Scottish GP practices 'will not need to pay for pension cost increase'
GP practices in Scotland will receive the full funding required to cover the increase in employers pensions contributions, the BMA has said.
Following discussions between the Scottish Government and the BMA, there is now ‘a solution that will ensure that there’s not a cash flow problem for practices’ according to the BMA.
There were previous suggestions the Government would not cover all the cost for the hike in the rate - from 14.9% to 20.9% from 1 April - which led the BMA to warn of the ‘extremely damaging’ impact on practices.
Last December the Scottish Public Pensions Agency announced the rate would go up to match the increase in benefit costs.
A letter sent by public finance and digital economy minister Kate Forbes last month to the Health and Sport Committee said the UK Government had previously committed to ‘provide funding to fully cover the increased pension costs for NHS employers’.

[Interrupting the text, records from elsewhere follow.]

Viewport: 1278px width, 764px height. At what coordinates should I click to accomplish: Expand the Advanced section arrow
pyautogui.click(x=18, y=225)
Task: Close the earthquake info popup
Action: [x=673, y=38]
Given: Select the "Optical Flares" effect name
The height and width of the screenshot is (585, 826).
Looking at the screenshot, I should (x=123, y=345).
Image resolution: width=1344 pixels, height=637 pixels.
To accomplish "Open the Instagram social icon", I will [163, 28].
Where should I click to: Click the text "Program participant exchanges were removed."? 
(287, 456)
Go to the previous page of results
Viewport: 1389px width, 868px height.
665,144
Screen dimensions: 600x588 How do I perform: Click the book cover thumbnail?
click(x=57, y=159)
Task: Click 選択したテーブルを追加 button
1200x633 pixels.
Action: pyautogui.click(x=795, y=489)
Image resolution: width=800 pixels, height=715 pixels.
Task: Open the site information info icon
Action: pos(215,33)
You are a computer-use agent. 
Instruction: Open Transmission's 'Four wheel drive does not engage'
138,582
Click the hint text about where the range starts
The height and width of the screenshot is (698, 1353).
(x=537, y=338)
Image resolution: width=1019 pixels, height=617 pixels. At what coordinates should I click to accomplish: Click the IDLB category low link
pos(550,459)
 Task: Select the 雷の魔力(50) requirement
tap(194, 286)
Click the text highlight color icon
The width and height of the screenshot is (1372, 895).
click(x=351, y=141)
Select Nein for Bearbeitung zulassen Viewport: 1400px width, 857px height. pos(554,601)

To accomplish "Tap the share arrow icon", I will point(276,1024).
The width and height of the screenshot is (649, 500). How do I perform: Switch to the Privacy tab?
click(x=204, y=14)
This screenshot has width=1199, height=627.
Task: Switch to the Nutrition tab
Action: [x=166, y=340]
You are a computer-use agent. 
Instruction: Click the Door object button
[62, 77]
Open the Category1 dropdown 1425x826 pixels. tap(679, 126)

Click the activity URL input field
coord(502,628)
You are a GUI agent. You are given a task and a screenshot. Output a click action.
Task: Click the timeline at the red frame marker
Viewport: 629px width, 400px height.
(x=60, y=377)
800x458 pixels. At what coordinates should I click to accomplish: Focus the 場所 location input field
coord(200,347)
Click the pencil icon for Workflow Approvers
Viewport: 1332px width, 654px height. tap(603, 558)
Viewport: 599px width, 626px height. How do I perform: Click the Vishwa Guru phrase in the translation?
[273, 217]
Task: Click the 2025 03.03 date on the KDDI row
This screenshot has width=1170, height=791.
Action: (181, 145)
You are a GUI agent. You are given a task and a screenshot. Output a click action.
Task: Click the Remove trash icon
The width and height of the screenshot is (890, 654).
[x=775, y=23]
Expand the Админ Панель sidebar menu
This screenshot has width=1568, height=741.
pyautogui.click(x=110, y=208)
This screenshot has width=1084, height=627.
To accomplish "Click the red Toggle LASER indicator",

Ms Forbes said the funding will not be enough to meet the costs - and that the Scottish Government will have to consider ‘how the shortfall will be met’.
But following discussions this week, BMA Scotland GP Committee chair Dr Andrew Buist told Pulse: ’We have a solution for the superannuation issue for Scottish practices. They have begun to receive notification that the additional 6% for the staff, based on the previous month’s returns, will appear next week in their statement.
’Similarly for the practitioners who are members of the scheme, this will appear next week.
‘We seem to have a solution that will ensure that there’s not a cash flow problem for practices.’
He added: ‘There still appears to be an ongoing dispute between the Scottish Government and the UK Treasury as to the exact amount of money to be transferred. But that should not concern practices. It’s an issue between the UK Government and the Scottish Government.’
A spokesperson for the Scottish Government said: ‘Once we have confirmation from the UK Government, the Scottish Government will take the appropriate steps to disperse the additional funding and, if there is a shortfall in the funding from the UK Government, consider how that shortfall will be met.’